In the end, those identified crosslinks are consistent with the idea of Rcf2 as interacting with the peripheral part of the oxidase. The recently published cryo-structure of complex III2IV resolved Rcf2^107-205 in association with the respirasome where it sits between Cox13 and Cox3 clamped right below Cox12 (Figure 3-8A) (Hartley et al., 2020). This structure not only helped to confirm the proposed crosslinks by analyzing the distances but also indicates in which state the crosslinks occurred. In fact, the distance between Cox12-K41 and Rcf2-K203 measures 11.6 Å, which corresponds well to the linker length of BS³ of 11.4 Å (Figure 3-8B). This implies that the crosslinked Rcf2 is positioned at the supercomplex not only the cytochrome c oxidase itself. It is also interesting to note, that exclusively the C-terminus is resolved in this cryo-structure and it appears that also the Rcf2^C fragment itself can be found crosslinked to Cox12. Since processed Rcf2 is not part of a protein database for mass-spectrometry calculation,

the only evidence is our biochemical analysis. Yet, it indicates that not only full-length Rcf2 but also Rcf2^C is still in proximity to Cox12 and Cox13.

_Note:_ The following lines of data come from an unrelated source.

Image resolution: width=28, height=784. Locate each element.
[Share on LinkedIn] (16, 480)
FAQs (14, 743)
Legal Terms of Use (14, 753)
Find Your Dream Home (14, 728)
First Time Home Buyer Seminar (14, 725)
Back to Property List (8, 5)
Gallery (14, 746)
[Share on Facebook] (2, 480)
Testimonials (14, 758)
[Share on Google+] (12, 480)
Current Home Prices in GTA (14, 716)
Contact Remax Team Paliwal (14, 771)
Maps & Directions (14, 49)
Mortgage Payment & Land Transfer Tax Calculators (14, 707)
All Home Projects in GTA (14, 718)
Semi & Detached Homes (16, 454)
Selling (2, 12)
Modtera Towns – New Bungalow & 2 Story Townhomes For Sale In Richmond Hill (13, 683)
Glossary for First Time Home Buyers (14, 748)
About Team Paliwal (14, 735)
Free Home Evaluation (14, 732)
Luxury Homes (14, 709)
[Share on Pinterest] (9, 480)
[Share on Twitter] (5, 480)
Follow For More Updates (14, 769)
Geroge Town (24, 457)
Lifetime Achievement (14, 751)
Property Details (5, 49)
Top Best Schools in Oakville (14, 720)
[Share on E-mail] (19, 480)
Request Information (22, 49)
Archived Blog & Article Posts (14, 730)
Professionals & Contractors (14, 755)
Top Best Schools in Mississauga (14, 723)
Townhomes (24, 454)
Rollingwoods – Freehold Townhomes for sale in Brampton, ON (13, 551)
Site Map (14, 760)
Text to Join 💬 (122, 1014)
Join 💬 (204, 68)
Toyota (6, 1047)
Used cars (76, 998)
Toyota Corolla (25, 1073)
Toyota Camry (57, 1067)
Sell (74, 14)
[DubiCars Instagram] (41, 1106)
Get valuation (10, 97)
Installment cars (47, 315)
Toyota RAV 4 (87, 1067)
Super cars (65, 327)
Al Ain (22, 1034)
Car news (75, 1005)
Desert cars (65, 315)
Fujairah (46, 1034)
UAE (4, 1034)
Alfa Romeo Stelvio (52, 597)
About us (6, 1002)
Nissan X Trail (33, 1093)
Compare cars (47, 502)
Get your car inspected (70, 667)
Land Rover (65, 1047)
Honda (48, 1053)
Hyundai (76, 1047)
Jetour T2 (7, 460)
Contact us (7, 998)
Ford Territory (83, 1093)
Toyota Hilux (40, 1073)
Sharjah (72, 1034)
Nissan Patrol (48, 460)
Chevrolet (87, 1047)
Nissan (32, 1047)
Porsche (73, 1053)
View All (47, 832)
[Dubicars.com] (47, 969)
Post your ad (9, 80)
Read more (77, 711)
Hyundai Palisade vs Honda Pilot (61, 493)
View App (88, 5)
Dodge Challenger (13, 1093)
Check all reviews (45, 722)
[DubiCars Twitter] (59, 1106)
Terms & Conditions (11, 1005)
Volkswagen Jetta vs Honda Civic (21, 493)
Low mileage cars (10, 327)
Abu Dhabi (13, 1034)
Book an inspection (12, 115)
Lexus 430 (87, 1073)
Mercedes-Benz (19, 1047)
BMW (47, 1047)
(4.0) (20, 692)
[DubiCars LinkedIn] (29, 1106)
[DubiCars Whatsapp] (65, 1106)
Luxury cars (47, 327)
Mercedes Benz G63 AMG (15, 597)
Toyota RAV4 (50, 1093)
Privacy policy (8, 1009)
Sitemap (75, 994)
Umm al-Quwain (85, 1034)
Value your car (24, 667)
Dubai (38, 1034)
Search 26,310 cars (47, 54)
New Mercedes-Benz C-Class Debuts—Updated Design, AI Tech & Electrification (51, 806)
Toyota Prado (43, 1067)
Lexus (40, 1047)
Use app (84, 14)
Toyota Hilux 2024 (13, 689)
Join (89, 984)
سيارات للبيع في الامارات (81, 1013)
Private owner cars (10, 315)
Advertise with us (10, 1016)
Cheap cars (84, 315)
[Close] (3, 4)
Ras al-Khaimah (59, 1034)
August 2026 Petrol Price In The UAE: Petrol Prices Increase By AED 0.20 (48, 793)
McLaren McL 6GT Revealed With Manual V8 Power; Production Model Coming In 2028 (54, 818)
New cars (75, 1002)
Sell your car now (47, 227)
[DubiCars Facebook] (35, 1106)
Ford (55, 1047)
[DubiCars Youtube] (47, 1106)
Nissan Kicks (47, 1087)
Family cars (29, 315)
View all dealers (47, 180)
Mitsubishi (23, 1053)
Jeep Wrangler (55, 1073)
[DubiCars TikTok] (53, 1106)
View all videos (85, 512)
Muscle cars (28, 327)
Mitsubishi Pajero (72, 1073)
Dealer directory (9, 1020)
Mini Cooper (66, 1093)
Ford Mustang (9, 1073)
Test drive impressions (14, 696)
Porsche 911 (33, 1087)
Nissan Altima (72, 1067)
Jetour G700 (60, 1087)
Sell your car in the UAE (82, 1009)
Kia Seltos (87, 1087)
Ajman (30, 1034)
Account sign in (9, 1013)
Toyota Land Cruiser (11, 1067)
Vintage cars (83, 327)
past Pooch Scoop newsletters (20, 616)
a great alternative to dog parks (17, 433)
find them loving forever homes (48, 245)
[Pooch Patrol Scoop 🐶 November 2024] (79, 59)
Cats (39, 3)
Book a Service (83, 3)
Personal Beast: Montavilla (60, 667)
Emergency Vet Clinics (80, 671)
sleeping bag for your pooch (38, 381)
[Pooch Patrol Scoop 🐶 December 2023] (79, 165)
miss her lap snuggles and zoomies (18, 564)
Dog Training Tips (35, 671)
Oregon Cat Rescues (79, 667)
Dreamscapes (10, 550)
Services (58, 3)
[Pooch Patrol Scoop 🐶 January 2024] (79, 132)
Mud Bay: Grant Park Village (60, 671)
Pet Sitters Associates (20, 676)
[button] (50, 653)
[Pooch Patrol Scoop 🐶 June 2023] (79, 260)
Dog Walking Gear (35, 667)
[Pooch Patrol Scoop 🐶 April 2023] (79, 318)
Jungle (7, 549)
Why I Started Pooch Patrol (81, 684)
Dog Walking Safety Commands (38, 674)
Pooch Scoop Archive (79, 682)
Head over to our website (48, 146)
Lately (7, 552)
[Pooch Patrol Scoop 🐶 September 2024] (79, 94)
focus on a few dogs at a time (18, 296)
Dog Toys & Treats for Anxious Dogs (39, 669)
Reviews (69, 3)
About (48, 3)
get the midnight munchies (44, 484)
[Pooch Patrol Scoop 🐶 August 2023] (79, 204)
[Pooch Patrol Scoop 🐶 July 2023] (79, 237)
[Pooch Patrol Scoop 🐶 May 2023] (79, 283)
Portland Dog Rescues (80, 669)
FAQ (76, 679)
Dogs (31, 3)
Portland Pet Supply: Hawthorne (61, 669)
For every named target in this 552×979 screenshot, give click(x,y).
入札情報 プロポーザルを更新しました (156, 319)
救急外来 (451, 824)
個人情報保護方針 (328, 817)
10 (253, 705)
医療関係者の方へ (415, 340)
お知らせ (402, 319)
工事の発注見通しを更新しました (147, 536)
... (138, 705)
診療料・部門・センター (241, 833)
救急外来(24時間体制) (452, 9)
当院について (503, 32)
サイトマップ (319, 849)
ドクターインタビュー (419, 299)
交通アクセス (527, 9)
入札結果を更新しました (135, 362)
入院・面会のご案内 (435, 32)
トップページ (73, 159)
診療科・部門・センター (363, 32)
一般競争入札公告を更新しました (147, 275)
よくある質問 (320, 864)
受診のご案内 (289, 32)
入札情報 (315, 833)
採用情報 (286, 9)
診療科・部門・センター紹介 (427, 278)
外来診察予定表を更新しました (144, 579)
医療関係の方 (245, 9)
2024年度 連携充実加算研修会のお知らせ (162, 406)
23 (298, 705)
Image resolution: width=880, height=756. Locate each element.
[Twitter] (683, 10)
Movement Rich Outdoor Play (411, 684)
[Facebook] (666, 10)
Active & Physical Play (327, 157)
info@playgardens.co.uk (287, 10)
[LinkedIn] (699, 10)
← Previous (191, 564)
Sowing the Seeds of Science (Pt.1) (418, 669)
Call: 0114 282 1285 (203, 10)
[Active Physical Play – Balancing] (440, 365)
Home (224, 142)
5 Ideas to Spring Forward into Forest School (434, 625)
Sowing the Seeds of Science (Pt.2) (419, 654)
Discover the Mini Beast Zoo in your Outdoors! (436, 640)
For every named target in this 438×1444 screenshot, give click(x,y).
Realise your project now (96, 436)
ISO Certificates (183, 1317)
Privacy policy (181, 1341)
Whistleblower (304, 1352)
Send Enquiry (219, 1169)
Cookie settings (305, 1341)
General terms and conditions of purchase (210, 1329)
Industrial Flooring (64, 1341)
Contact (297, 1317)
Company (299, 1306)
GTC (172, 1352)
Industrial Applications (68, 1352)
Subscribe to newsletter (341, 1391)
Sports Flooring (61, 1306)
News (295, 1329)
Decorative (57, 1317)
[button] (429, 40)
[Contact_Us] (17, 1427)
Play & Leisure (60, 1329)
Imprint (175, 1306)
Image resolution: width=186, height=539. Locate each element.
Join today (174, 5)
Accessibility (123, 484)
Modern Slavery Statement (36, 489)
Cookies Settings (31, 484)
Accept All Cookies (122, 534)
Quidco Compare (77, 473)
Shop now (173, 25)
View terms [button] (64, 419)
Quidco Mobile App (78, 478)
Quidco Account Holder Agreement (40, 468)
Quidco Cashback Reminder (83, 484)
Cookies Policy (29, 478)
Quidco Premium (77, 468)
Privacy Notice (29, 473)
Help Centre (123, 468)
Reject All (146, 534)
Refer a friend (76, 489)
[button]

Analyzing the crosslink observed between Rcf2-K203 and Cox13-K85 with the help of the available cryo-structure however, resulted in a distance of 60.5 Å (Figure 3-8C). It is known that the theoretical crosslink linker length can differ from the actual distance. It was shown that BS³ crosslinks up to 30 Å distant lysine chains due to dynamic reasons (Merkley et al., 2014), but the distance between Rcf2 and Cox13 exceeds this threshold twice as much. This suggests that the crosslink between those chains does not take place at the endpoint represented by cryo-EM and might rather be a result of a dynamic interaction of Rcf2 with the cytochrome c oxidase.

Figure 3-8: Structural analysis reveals crosslink of Rcf2 and Cox12 likely to happen at the supercomplex.

A) Localization of Rcf2 at cytochrome c oxidase extracted from cryo-EM structure of Hartley et al. (2020) (PDB ID 6T15).

Dark red: Rcf2, green: Cox13, yellow: Cox12, grey surface: remaining COX subunits B) and C) Crosslink between lysine sidechain K203 of Rcf2 (dark red) and lysine sidechain K41 of Cox12 (yellow) or lysine sidechain K85 of Cox13 (green), respectively. The dashed line indicates the suggested crosslink. Analysis and editing were performed with Pymol software.